SELECTED PASSAGE:
10.5.1Dependency delays
Packing stream operations efficiently by removing dependency delays is an essential part of obtaining maximum performance from a stream processor. This section describes how to evaluate stream operation packing. It shows how a simple technique called double buffering can improve performance.
The following simple loop runs kernel k on successive strips of a buffer. spi_load_block loads input stream s1 and spi_store_block stores output stream s2, and here both use the same buffer buf1:
/* Case 1: load and store to same buffer. */
for (i = 0; i < NSTRIPS; i++) {
spi_load_block(s1, buf1, i * NBYTES, NRECS);
k(s1, s2);
spi_store_block(s2, buf1, i * NBYTES);
}
The execution trace looks like this:
Here kernel k depends on the preceding load: k uses s1 as an input stream, so k cannot begin until the s1 load completes. It also depends on the preceding store: k uses s2 as an output stream, so k cannot begin until the s2 store completes. Each store depends on the preceding kernel; it stores stream s2, an output stream of k, so it cannot begin until k completes. The load in the next loop iteration depends on the preceding store; because the store and the following load both use buffer buf1, the load cannot begin until the store completes. Each operation depends on its predecessor, so the loop operations are fully serialized; none of them may run in parallel.

RECORDS:
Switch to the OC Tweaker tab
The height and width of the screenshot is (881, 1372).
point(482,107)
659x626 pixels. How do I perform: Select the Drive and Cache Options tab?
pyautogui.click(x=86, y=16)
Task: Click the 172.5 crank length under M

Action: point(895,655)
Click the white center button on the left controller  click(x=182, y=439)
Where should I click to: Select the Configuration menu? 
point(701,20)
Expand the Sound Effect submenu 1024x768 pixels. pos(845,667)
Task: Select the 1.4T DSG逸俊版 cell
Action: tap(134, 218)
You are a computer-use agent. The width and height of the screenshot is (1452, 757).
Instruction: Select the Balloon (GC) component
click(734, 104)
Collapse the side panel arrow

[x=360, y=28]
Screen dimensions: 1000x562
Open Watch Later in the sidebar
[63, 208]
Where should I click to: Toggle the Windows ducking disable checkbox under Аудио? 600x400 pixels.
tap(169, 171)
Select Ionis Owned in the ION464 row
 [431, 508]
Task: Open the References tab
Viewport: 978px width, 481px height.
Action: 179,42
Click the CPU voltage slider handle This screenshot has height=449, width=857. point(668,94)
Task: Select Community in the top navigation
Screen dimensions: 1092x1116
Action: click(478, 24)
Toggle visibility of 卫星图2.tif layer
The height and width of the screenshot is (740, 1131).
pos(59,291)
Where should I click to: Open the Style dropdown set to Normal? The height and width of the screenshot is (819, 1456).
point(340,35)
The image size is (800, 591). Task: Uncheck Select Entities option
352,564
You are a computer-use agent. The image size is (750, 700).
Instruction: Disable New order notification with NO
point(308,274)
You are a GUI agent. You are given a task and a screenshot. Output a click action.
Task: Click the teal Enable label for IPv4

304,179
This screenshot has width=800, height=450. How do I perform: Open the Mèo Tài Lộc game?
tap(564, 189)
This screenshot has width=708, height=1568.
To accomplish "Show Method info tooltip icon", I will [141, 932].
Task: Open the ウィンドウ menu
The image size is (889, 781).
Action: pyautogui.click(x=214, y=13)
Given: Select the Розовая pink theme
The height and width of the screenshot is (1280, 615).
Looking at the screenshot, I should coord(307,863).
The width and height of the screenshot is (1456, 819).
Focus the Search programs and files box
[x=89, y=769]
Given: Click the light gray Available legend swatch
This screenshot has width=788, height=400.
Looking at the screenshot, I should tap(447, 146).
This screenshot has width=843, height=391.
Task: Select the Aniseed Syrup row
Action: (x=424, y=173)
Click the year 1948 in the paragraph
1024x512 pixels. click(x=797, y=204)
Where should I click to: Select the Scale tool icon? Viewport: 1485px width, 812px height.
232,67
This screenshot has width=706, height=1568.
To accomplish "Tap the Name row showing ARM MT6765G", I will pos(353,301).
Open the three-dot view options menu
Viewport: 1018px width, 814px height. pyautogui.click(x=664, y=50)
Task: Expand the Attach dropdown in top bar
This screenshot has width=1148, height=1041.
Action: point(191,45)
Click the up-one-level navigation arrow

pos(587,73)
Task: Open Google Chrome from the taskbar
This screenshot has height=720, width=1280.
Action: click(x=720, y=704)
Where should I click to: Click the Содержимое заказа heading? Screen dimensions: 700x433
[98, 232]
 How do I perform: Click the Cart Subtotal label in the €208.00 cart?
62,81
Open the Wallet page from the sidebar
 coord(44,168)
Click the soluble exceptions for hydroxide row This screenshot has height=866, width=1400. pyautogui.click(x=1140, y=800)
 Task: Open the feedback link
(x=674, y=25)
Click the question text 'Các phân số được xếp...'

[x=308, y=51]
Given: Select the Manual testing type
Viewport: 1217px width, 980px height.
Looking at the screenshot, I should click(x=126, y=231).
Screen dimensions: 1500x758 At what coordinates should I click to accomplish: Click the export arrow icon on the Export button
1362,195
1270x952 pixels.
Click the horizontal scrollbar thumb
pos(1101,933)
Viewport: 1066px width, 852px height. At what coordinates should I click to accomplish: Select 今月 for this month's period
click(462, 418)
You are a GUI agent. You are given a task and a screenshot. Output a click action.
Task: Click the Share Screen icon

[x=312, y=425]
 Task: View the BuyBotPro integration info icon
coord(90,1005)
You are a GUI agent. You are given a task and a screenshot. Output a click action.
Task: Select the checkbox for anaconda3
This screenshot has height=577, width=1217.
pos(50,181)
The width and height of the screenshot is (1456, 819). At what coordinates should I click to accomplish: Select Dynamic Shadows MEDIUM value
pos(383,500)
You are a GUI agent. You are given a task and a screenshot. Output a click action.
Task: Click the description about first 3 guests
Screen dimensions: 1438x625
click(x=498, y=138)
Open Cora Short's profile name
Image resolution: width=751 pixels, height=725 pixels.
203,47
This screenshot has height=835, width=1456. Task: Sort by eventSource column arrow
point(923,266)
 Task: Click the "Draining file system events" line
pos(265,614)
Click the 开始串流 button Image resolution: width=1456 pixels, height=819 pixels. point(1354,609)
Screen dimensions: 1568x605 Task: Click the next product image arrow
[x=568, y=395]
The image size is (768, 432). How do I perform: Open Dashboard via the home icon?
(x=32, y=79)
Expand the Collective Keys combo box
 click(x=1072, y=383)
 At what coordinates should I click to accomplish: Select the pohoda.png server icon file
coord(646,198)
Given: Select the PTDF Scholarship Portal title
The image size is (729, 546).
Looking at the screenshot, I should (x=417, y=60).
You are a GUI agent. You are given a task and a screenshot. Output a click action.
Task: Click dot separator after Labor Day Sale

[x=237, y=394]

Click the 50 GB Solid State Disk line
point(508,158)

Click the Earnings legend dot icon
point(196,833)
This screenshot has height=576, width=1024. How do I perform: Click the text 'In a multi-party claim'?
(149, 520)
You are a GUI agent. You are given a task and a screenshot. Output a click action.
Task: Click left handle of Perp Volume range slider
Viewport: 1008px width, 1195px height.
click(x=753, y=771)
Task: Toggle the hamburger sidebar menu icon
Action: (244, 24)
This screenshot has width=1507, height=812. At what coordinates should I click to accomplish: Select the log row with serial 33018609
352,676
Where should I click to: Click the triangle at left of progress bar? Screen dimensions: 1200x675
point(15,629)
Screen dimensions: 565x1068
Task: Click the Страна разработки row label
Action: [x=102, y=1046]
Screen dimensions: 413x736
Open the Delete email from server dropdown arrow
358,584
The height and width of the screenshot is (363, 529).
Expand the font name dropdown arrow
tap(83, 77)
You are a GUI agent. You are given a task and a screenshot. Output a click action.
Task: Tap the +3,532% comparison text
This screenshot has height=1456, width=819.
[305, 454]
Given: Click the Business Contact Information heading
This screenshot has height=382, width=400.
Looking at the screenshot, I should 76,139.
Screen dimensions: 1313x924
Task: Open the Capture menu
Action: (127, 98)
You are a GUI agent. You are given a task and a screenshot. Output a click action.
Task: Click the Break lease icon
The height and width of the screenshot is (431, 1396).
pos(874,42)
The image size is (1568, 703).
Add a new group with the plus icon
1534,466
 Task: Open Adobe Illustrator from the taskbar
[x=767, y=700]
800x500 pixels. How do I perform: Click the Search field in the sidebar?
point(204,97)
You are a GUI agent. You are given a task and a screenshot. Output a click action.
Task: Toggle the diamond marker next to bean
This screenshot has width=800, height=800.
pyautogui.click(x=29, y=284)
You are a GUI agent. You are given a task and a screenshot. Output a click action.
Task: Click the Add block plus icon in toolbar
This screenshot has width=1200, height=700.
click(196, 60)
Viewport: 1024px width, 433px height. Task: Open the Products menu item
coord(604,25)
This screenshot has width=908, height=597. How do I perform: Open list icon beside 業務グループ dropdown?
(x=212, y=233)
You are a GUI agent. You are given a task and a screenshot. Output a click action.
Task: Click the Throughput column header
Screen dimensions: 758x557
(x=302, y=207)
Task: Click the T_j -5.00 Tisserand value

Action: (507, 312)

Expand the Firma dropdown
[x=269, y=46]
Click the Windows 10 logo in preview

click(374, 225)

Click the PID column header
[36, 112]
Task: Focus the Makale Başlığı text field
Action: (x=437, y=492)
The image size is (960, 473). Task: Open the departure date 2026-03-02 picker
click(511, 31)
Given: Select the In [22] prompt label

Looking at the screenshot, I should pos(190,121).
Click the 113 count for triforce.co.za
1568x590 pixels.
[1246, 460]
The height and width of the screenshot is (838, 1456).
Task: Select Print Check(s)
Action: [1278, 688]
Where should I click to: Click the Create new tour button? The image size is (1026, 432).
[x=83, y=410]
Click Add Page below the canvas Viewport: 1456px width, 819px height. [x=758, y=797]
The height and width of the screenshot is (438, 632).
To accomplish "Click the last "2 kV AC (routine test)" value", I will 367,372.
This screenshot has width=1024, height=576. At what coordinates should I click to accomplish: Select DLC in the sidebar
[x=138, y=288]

WHAT TO DO:
1. According to the section on dependency delays, what simple technique can improve performance?
2. Rewrite the records from the line that has "This screenshot has width=708, height=1568." through the line that has "coord(44,168)", substituting "side panel" for "sidebar" and leaving everything else unchanged.

RESULTS IN ORDER:
1. Double buffering.

2.
This screenshot has width=708, height=1568.
To accomplish "Show Method info tooltip icon", I will [141, 932].
Task: Open the ウィンドウ menu
The image size is (889, 781).
Action: pyautogui.click(x=214, y=13)
Given: Select the Розовая pink theme
The height and width of the screenshot is (1280, 615).
Looking at the screenshot, I should coord(307,863).
The width and height of the screenshot is (1456, 819).
Focus the Search programs and files box
[x=89, y=769]
Given: Click the light gray Available legend swatch
This screenshot has width=788, height=400.
Looking at the screenshot, I should tap(447, 146).
This screenshot has width=843, height=391.
Task: Select the Aniseed Syrup row
Action: (x=424, y=173)
Click the year 1948 in the paragraph
1024x512 pixels. click(x=797, y=204)
Where should I click to: Select the Scale tool icon? Viewport: 1485px width, 812px height.
232,67
This screenshot has width=706, height=1568.
To accomplish "Tap the Name row showing ARM MT6765G", I will pos(353,301).
Open the three-dot view options menu
Viewport: 1018px width, 814px height. pyautogui.click(x=664, y=50)
Task: Expand the Attach dropdown in top bar
This screenshot has width=1148, height=1041.
Action: point(191,45)
Click the up-one-level navigation arrow

pos(587,73)
Task: Open Google Chrome from the taskbar
This screenshot has height=720, width=1280.
Action: click(x=720, y=704)
Where should I click to: Click the Содержимое заказа heading? Screen dimensions: 700x433
[98, 232]
 How do I perform: Click the Cart Subtotal label in the €208.00 cart?
62,81
Open the Wallet page from the side panel
 coord(44,168)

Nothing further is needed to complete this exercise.